After age 30, your lean body mass begins to decrease at a more rapid pace than it did in your 20s, so it's a great time to take action to slow those losses. Building muscle mass after 30 isn't hard, but it does take finding the right strength-training program and being consistent with it. According to the U.S. National Library of Medicine, these losses typically begin after a person turns the big 3-0. By the time people are 75 or 80, most have lost half the muscle mass they had in their 20s, reports a review published in the Lancet Diabetes & Endocrinology in October 2014. According to the University of Mexico, the body uses more calories to maintain muscle than it does fat. In fact, muscle mass accounts for 20 percent of total daily energy expenditure, while fat only accounts for 5 percent. Therefore, the more muscle you have, the more calories you burn all day long. Weight gain and obesity are linked to many serious diseases, including Type 2 diabetes, heart disease and even some types of cancer, according to the Centers for Disease Control and Prevention.

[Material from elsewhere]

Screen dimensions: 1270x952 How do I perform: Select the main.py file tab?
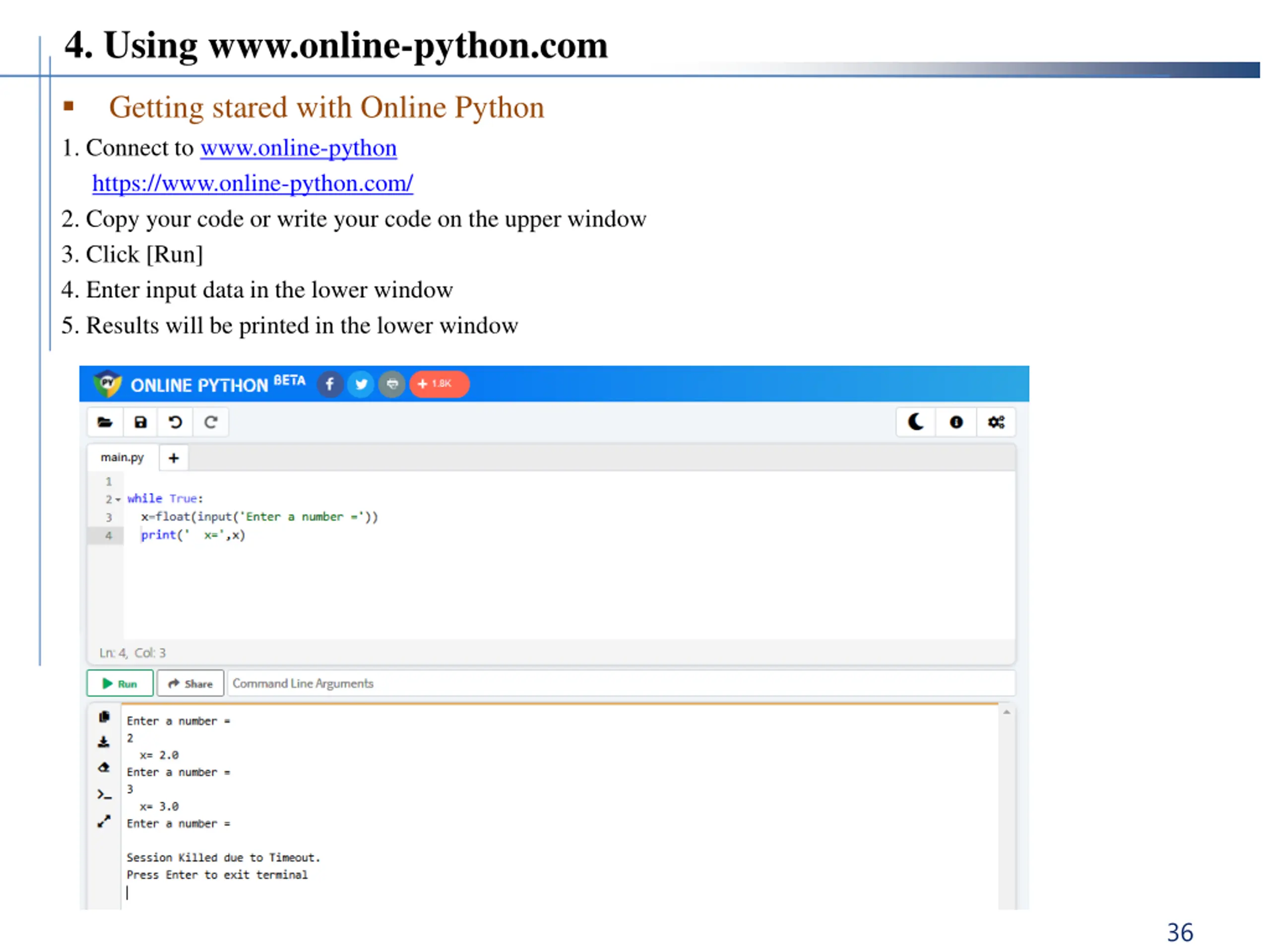(123, 458)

So building muscle doesn't just make you look better - it can also help protect you from illness and injury. Read more: What Are the Benefits of Gaining Muscle Mass? Simply becoming more active is a great first step. Spend less time sitting and more time walking, jogging, riding your bike, hiking, taking the stairs or playing in the park with your dog or your kids. Mow your own lawn and Learn more rake your own leaves instead of paying someone else to do it. They also burn calories and fat. But you may also need to add in some dedicated exercise time to meet the amount of physical activity recommended by the U.S. Department of Health and Human Services. Finding other dedicated cardio and strength-training activities you enjoy will help you hit the target and achieve your muscle-building goals. Barre exercise: Combines ballet-inspired moves with yoga, Pilates and functional training. Vinyasa yoga: A physically challenging type of yoga that involves dynamic, flowing sequences linking breath to movement.

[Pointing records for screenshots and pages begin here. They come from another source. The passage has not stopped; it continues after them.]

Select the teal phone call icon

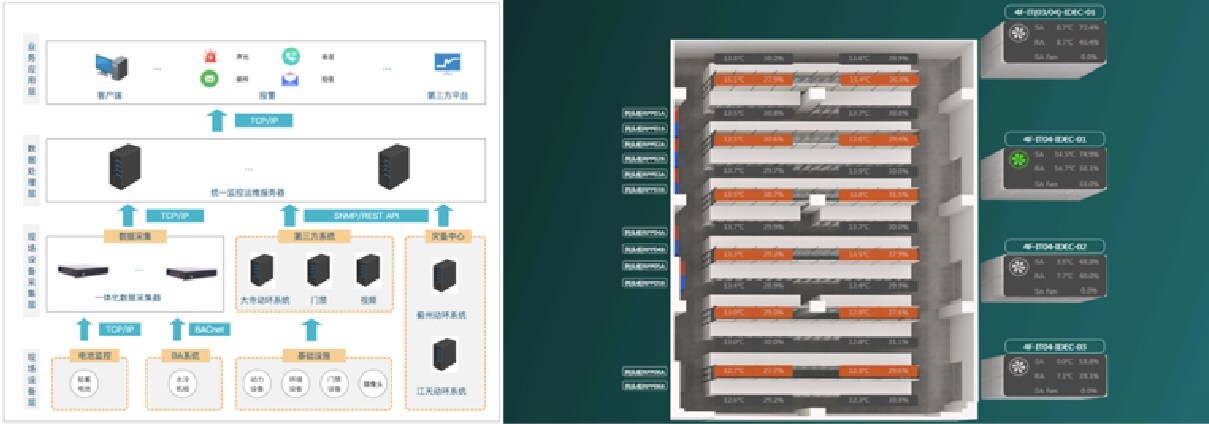pyautogui.click(x=290, y=57)
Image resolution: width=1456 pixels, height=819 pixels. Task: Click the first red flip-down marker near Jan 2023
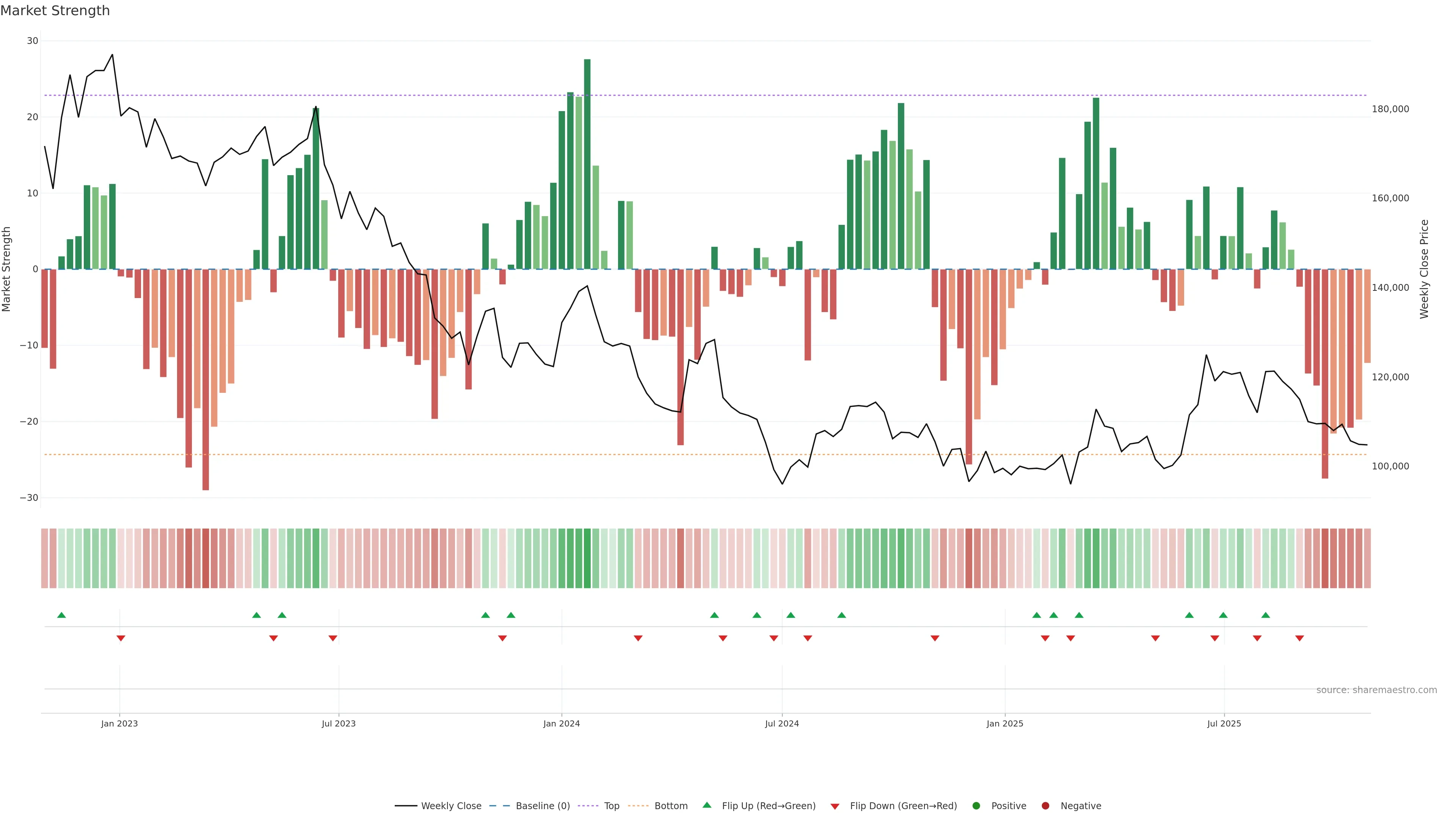click(x=121, y=638)
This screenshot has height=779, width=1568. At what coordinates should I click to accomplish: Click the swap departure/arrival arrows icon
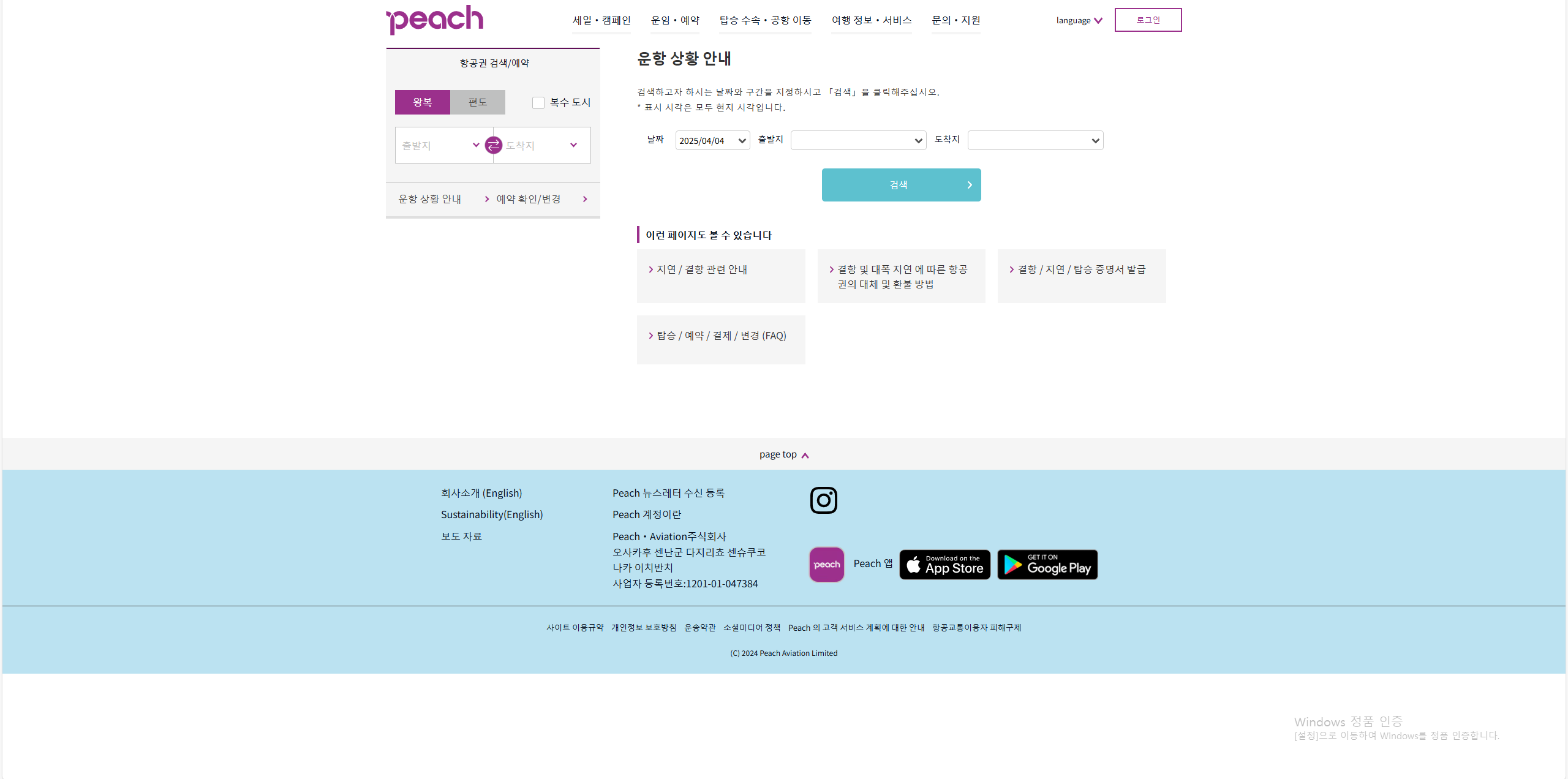493,145
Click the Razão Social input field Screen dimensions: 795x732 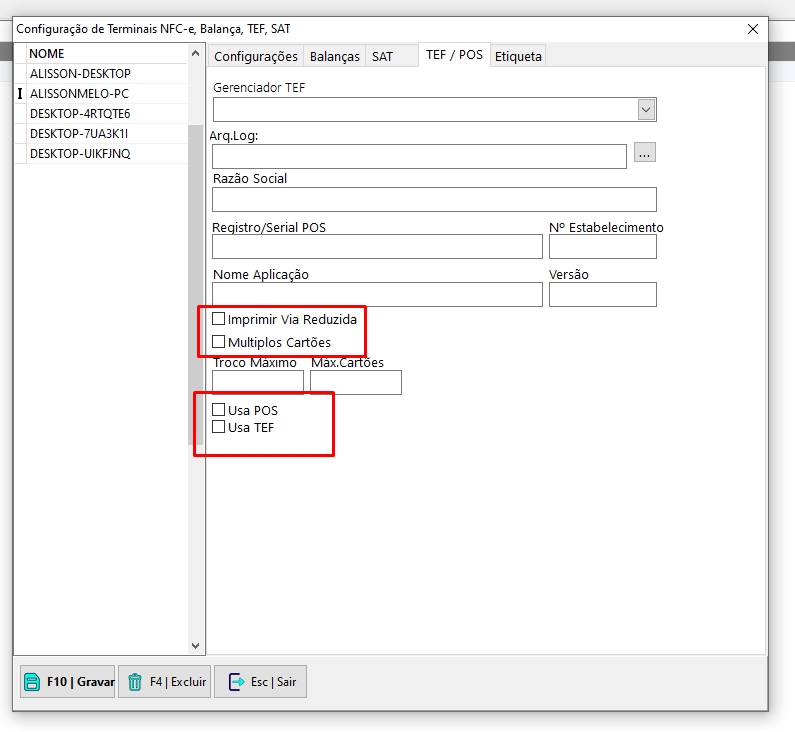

Classes usually inspire camaraderie and are sometimes held outside. Indoor cycling: Much more than just riding a stationary bike inside, these classes involve high-intensity cardio and often include strength-training moves on or off the bike. Pilates: A low-impact workout that targets the muscles of the core, as well as all the other muscles in the body. It is either done on a mat or on a machine called a reformer. Dropping into a class or the gym here and there isn't going to cut it. Schedule your workouts into your calendar just like you would a meeting and only skip them if absolutely necessary. If you are a self-motivated type, you can save a lot of money and time by doing strength-training exercises at home. You don't even need much space or equipment - using only your own body weight can help you build strength and mass. An easy way to organize a home workout for building muscle at age 30 is in a circuit.

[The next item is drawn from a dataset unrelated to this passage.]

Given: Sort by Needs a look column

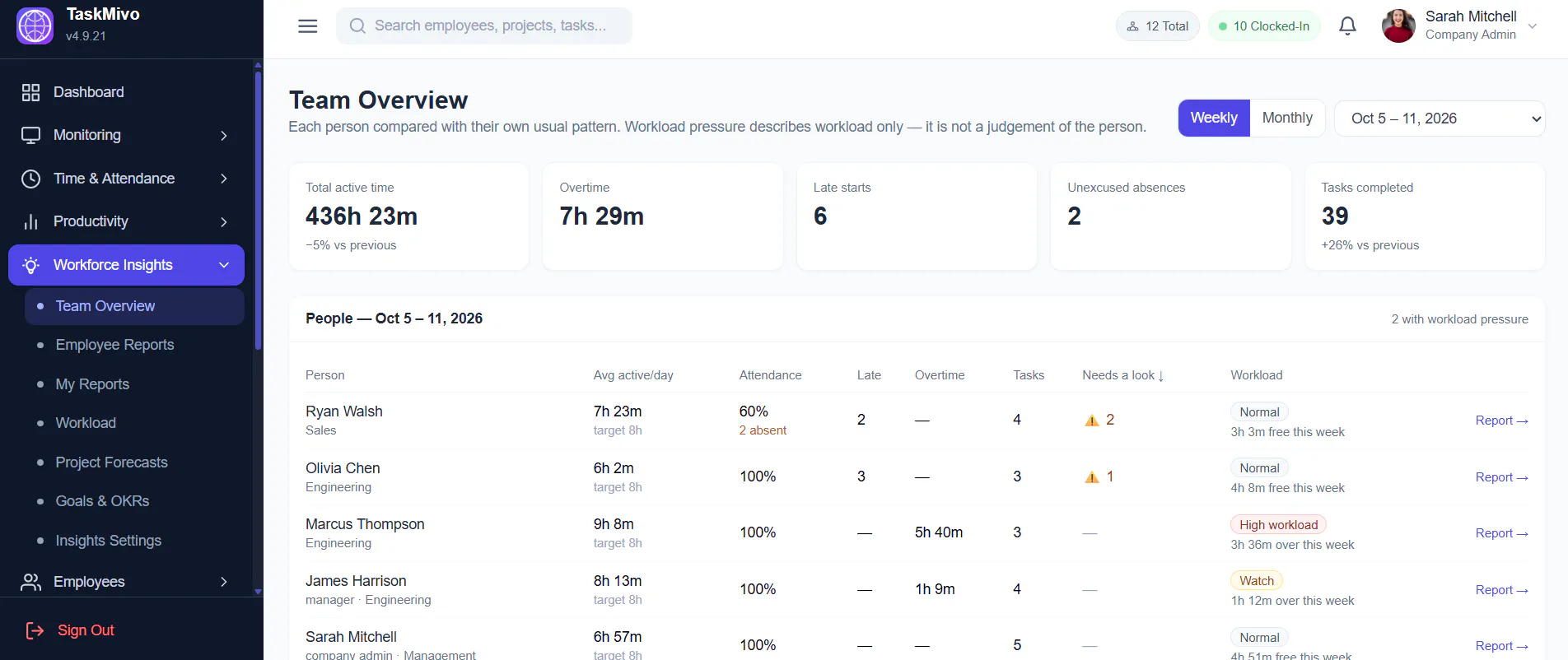Looking at the screenshot, I should tap(1122, 375).
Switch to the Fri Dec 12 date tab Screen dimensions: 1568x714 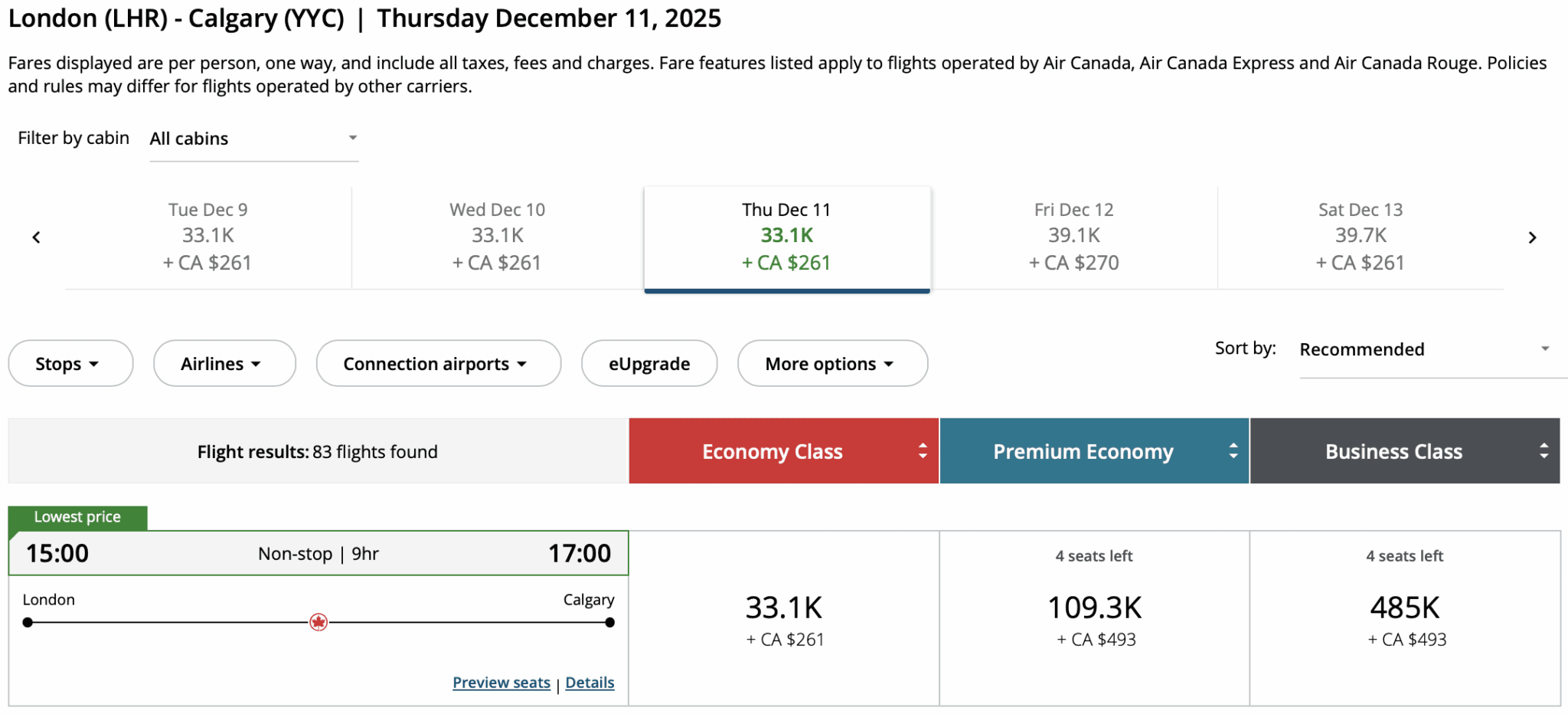1073,235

You choose several exercises for your upper body, lower body or total body. How many exercises you choose depends on how much time and energy you have to work out. You can choose to work on your upper body one day and lower body the next, or you can hit all your major muscle groups in one session. Perform one set of each exercise in a row with little to no rest in between. At the end of the round, rest for a minute or Prime Boosts two and then repeat for your desired number of rounds. You can do each set for a number of reps or for a certain amount of time. For example, Prime Boosts you can aim for 10 to 15 reps of each exercise, or you can set an interval timer and do each exercise for 30 or 45 seconds. This type of workout will keep your heart rate elevated because you're not resting for long between sets. This is an efficient way to build muscle and cardiovascular endurance.